===== RECORDS FOR THE EXERCISE =====
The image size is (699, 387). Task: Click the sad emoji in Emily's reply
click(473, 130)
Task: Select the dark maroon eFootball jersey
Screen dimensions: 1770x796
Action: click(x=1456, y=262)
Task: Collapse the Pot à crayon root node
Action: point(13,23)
=====
EXERCISE REQUIREMENTS >>
Each entry should be reproduced in the output exactly.

WRITTEN ANSWER >>
The image size is (699, 387). Task: Click the sad emoji in Emily's reply
click(473, 130)
Task: Select the dark maroon eFootball jersey
Screen dimensions: 1770x796
Action: click(x=1456, y=262)
Task: Collapse the Pot à crayon root node
Action: point(13,23)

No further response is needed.